BULVERDE, Texas – The number of calls to the state hotline to report child abuse decreased during the early part of the pandemic, but the calls are starting to pick back up, according to local advocates.
Lee Towell, a Community Bible Church Bulverde member, leads the One to One Family Ministry, a foster-adopt ministry in the church. They collect diapers, formula and clothes, and something simply write letters or give them words of encouragement.
“There’s just not enough people who help, volunteer or even know how serious the problem is for these children,” Towell said about the foster care system.
Having been a foster parent, Towell knows the hesitation that might hold some back, but she says there are other ways to support children.
“If you’re not able to foster, mentoring is a wonderful way to be involved,” she explained.
Tara Roussett, CEO of SJRC Texas, said there’s been an outpouring of support, but the need is still great for teenagers.
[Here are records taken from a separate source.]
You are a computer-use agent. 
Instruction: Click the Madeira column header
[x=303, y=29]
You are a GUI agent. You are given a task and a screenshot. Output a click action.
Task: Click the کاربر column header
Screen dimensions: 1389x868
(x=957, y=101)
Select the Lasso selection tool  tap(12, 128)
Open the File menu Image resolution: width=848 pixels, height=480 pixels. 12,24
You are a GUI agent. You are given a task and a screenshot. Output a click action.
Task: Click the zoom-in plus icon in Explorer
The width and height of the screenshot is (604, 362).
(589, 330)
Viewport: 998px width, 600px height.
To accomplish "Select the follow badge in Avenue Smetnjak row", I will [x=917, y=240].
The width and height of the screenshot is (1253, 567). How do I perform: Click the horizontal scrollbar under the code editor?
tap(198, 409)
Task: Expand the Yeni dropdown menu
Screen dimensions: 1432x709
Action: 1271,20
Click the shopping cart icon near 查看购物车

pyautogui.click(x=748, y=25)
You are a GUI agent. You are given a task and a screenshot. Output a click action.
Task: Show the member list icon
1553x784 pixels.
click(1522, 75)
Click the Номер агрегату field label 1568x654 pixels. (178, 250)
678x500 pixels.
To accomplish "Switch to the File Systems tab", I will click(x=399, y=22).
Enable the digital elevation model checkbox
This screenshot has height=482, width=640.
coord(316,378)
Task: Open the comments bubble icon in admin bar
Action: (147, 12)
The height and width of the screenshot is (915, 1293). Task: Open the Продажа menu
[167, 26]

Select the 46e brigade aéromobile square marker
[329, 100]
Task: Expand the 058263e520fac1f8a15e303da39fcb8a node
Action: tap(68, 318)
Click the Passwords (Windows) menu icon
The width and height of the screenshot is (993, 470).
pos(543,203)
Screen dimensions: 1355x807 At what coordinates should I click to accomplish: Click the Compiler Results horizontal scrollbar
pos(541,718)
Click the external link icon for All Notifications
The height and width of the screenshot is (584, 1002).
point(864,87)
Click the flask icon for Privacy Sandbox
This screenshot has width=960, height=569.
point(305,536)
“We still need placements for high acuity youth -- youth that have stepped down from maybe short-term psychiatric stays,” Roussett said. “Empty-nesters or people that may just have a heart and a passion for kids in foster care -- I think of youth group pastors, people that know how to work with teenagers or the people that really need the most.”
SJRC Texas has teamed up with other foster agencies to create, FosterTX.org, a one-stop-shop for families inquiring about fostering to see which agency best fits them.
“It helps match people to agencies and communities. Once they get that referral, then the individual child-placing agency can work with the family and grow them because every child-placing agency is different.